Michael Pruett, CISSP has a wide range of cyber-security and network engineering expertise. The plethora of vendors that resell hardware but have zero engineering knowledge resulting in the wrong hardware or configuration being deployed is a major pet peeve of Michael's. This site was started in an effort to spread information while providing the option of quality consulting services at a much lower price than Fortinet Professional Services. Owns PacketLlama.Com (Fortinet Hardware Sales) and Office Of The CISO, LLC (Cybersecurity consulting firm).

5 thoughts on “Remote link failover

    1. Mike Post author

      You can configure link monitor on local connected interfaces. For instance, the wan ports are connected interfaces. You configure link monitor to monitor the wan port by pinging 8.8.8.8 or something of the sort and from there it removes the static route if necessary (and configured to do so)

      Reply
  1. Joe

    Hi Mike! I like your post, but I miss the Forti version you are talking about. In my case, I´d like to do WAN/ISP failover and I find contradictory messages. What´s the difference between “link-monitor” and “health-check”?
    I was advised to configure “link-monitor” in the past, but now I find that official documentation talks about “health-check”:
    http://cookbook.fortinet.com/redundant-internet-connections-54/

    My aim is to remove all the static routes associated with the WAN interface from the route table when ping to 8.8.8.8 fails… including the VPN static routes, something that I´m afraid it´s not happening with link-monitor.

    Thanks in advance!

    Reply
    1. Mike Post author

      Any version running 5.4.0 or newer will reference it as a link monitor. “Config system link-monitor” to be exact to hit the right spot.
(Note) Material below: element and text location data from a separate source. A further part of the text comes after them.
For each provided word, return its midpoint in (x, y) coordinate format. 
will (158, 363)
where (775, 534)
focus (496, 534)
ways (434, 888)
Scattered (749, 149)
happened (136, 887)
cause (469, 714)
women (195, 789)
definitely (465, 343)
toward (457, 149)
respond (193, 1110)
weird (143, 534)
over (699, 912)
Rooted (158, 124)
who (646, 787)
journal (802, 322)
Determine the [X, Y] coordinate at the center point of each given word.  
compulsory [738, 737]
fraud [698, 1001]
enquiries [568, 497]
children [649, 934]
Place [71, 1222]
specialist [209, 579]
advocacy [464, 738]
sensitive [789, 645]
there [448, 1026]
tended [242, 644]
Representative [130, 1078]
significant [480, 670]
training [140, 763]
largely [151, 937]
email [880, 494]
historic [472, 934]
Let me know if you have any other questions!

      Reply
      1. Joe

        Thanks! Good to know (although that link is for 5.4 supposedly). At least I don´t have to change my current configurations, as I´ve used “link-monitor”. The other issue I´m having is that “link-monitor” for WAN interface does not remove the VPN static route of the VPNs associated to that WAN interface even though Fortinet support told me it would. I´m asking them how to achieve that, as I would like to have a good VPN failover config (and I´m afraid that the default DPD behavior does not help at all).